Show the relationship between the eigenvector of $A^TA$ and $AA^T$

eigenvalues-eigenvectorsmatrix decompositionsvd

I was looking though this answer and had a question regarding the following statement:

Then he shows that if $v$ is a unit eigenvector of $A^TA$ with eigenvalue $\sigma^2$, then $u = \frac{1}{\sigma}Av$ is a unit eigenvector of $AA^T$ with eigenvalue $\sigma^2$.

Let $u_i = \frac{1}{\sigma_i}Av_i$, where $\sigma_i^2$ and $v_i$ are the non-zero eigenvalue and its corresponding unit length eigenvector of $A^TA = Q\Sigma Q^T$. In this case $Q$ would contain $v_i$ in its ith column and $\Sigma$ containing the $\sigma_i^2$ along its diagonals in the ith row and column (with the zero eigenvalues at the end). Also $Q^TQ=I$ as the eigenvectors are orthonormal.

I'm wondering if the my logic is correct:

$$AA^Tu_i = AA^T\frac{1}{\sigma_i}Av_i=\frac{1}{\sigma_i}AQ\Sigma Q^Tv_i=\frac{1}{\sigma_i}A\sigma_i^2v_i=\sigma_i^2\frac{1}{\sigma_i}Av_i=\sigma_i^2 u_i$$

Also $u_i^Tu_i = \frac{1}{\sigma_i^2}v_i^TA^TAv_i = \frac{1}{\sigma_i^2}v_i^TQ\Sigma Q^Tv_i = 1$. Does this show that $u_i$ is an unit eigenvector of $AA^T$ with eigenvalue $\sigma_i^2$?

Best Answer

You are doing it too complicated.

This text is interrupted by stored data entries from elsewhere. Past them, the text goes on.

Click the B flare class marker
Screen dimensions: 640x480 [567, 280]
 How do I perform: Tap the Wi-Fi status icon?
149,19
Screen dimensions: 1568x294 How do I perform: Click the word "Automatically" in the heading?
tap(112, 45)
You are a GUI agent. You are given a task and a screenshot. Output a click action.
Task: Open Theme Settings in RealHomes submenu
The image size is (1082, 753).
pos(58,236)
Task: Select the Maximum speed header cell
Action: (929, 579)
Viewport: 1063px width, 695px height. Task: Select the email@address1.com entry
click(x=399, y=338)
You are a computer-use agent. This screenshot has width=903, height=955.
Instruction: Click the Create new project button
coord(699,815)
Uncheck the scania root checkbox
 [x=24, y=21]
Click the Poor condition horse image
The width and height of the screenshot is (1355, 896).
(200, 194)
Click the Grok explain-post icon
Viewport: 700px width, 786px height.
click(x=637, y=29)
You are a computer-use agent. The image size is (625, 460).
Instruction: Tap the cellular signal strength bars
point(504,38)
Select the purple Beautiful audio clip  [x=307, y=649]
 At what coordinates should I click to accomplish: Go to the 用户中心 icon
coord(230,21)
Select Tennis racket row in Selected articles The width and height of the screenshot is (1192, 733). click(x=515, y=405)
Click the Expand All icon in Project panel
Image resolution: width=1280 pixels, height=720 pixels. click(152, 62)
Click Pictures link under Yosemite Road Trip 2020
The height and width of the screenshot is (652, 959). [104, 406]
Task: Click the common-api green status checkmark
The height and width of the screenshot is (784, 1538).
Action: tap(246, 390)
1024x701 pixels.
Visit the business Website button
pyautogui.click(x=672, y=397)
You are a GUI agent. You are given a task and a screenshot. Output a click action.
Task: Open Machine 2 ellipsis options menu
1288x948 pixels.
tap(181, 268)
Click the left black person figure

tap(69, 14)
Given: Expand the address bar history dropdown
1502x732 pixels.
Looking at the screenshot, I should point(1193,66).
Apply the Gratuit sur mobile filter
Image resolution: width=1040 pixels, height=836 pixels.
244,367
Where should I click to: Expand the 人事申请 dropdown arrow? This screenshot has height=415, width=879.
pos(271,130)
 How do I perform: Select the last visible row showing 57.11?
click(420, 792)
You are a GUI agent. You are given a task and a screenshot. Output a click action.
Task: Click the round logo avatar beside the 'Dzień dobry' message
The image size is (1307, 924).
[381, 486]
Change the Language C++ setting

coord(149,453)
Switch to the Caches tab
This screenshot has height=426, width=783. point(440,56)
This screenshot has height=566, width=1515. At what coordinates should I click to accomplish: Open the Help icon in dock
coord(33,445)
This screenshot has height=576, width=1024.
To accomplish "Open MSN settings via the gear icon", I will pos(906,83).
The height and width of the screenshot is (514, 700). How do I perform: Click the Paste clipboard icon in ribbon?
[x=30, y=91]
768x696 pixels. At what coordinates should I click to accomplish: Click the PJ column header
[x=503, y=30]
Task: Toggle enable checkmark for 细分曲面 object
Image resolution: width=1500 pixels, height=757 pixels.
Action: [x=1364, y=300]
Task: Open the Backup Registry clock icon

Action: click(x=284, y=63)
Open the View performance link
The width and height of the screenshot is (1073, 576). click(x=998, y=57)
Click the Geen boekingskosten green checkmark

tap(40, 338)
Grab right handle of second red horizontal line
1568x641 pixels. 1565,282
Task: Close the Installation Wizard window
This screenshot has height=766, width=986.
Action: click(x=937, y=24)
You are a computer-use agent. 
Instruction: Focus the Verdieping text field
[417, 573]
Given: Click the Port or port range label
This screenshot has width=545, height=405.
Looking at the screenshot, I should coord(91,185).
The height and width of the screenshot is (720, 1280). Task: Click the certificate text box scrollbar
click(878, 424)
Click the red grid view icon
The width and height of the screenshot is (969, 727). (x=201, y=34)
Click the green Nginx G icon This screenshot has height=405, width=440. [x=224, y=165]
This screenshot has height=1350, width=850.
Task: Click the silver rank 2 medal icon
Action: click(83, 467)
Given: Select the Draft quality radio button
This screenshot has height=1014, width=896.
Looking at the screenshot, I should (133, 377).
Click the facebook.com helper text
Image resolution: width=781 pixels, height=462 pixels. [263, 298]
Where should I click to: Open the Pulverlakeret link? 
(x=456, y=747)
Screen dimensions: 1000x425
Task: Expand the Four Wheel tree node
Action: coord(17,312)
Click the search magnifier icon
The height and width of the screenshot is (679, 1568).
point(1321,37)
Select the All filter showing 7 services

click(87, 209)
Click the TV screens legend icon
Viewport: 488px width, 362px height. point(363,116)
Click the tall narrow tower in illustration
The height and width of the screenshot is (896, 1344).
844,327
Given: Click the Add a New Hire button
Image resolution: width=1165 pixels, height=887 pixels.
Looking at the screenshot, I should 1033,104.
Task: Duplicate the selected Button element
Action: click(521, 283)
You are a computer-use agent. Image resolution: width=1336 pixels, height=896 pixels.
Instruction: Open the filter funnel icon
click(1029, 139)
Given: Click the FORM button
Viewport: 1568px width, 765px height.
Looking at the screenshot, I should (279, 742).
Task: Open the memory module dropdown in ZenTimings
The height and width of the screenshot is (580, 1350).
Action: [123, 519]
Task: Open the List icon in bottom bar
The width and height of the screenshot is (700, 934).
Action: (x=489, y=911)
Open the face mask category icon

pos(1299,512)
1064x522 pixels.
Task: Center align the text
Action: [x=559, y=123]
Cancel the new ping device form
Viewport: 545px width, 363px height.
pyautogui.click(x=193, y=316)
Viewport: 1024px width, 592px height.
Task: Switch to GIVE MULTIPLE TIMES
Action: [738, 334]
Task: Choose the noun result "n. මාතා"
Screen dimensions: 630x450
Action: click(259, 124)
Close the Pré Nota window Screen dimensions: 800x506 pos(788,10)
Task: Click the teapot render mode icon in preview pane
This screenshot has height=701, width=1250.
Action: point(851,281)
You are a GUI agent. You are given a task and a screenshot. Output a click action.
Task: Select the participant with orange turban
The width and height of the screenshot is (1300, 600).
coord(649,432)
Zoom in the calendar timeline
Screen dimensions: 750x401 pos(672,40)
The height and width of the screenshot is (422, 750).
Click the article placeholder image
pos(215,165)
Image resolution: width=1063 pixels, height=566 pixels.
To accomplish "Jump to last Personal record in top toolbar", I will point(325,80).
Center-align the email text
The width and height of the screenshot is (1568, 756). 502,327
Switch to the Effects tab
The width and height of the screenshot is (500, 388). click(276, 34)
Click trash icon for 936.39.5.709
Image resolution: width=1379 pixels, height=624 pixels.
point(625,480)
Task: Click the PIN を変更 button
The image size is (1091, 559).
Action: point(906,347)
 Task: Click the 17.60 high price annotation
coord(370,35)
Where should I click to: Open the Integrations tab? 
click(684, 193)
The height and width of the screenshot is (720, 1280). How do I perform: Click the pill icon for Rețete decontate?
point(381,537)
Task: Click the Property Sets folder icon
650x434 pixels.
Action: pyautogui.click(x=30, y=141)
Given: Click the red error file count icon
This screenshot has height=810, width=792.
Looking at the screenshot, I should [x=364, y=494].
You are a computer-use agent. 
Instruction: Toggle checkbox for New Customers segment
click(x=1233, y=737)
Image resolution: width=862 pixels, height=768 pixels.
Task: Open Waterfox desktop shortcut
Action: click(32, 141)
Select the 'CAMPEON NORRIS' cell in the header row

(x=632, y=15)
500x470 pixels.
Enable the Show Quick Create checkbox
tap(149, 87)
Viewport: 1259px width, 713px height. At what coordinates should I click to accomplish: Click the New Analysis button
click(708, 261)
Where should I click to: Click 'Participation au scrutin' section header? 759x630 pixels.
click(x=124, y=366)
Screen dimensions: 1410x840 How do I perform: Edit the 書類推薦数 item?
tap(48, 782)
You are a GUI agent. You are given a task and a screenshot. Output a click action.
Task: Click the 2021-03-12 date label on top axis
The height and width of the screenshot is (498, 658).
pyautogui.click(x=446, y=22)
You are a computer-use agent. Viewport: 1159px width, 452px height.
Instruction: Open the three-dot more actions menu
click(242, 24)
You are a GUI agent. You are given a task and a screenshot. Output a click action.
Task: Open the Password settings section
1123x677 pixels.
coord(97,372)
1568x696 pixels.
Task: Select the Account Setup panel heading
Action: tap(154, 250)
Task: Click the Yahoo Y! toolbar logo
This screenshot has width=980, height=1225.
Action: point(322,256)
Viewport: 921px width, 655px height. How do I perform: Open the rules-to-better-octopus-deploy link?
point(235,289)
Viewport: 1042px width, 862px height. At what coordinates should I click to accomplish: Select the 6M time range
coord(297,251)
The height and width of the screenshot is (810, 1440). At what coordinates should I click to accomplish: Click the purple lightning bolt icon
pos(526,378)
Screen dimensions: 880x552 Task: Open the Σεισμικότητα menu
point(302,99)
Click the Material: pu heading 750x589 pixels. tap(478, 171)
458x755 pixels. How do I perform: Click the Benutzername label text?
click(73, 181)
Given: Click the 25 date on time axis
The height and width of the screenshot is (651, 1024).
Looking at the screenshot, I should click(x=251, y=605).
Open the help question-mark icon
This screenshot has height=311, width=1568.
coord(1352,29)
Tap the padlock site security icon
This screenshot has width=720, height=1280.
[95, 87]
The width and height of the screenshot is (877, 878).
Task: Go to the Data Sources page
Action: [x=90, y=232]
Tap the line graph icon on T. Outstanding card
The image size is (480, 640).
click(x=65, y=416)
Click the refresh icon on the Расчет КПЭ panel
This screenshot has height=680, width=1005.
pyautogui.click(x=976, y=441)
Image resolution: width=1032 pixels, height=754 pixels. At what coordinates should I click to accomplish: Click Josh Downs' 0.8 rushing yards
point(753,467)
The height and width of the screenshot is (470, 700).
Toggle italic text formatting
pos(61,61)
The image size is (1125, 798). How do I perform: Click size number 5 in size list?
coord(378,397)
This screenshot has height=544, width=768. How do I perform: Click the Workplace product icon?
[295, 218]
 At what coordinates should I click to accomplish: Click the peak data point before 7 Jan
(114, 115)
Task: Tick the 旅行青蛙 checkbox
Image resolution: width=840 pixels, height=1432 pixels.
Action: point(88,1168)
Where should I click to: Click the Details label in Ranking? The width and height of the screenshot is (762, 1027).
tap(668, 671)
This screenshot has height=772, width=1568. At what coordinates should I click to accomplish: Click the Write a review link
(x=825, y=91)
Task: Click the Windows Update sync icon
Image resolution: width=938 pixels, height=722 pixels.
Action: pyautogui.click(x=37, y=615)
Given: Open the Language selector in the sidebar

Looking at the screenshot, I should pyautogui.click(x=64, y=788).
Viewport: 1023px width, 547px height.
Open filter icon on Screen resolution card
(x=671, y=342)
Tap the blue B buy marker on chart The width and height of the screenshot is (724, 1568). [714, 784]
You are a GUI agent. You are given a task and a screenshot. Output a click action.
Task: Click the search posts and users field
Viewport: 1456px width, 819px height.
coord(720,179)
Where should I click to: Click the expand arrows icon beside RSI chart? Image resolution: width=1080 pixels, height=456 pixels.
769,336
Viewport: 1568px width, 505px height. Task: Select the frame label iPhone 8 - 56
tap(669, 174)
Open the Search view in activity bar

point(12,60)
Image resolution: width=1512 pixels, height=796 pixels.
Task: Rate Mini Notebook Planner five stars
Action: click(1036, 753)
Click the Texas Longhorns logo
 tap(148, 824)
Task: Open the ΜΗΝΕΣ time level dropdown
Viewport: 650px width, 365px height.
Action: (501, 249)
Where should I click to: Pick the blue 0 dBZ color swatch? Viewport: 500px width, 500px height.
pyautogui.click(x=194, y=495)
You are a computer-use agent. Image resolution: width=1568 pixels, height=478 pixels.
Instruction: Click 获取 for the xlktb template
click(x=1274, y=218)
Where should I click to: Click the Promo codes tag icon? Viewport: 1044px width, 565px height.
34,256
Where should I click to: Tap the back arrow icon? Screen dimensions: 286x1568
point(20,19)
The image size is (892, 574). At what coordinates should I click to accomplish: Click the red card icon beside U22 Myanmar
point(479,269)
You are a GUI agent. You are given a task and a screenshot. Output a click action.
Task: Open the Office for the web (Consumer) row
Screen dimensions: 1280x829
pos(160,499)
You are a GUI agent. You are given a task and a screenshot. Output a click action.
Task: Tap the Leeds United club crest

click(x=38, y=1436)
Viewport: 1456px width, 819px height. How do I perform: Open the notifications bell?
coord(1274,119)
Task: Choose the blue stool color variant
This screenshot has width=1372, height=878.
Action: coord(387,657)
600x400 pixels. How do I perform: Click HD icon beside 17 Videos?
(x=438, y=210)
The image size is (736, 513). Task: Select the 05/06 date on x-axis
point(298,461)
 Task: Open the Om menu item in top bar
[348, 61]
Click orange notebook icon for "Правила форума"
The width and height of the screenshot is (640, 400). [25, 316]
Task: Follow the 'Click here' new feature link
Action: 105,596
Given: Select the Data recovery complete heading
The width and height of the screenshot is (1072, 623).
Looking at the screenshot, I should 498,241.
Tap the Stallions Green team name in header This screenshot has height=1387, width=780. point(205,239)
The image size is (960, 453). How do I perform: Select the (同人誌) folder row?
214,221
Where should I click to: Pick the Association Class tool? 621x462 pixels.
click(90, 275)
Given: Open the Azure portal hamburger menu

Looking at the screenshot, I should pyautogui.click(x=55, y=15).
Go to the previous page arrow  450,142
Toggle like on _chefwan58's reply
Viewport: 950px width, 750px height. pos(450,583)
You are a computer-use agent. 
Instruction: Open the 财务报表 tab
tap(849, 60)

You have $$ AA^Tu=\frac1\sigma\,A(A^TAv)=\frac1\sigma\,A(\sigma^2v)=\sigma^2\,\frac1\sigma\,Av=\sigma^2u. $$ And, to check that $u$ is a unit vector, $$ u^Tu=\frac1{\sigma^2}(Av)^TAv=\frac1{\sigma^2}\,v^TA^TAv=v^Tv=1. $$ There is not need to use the singular value decomposition.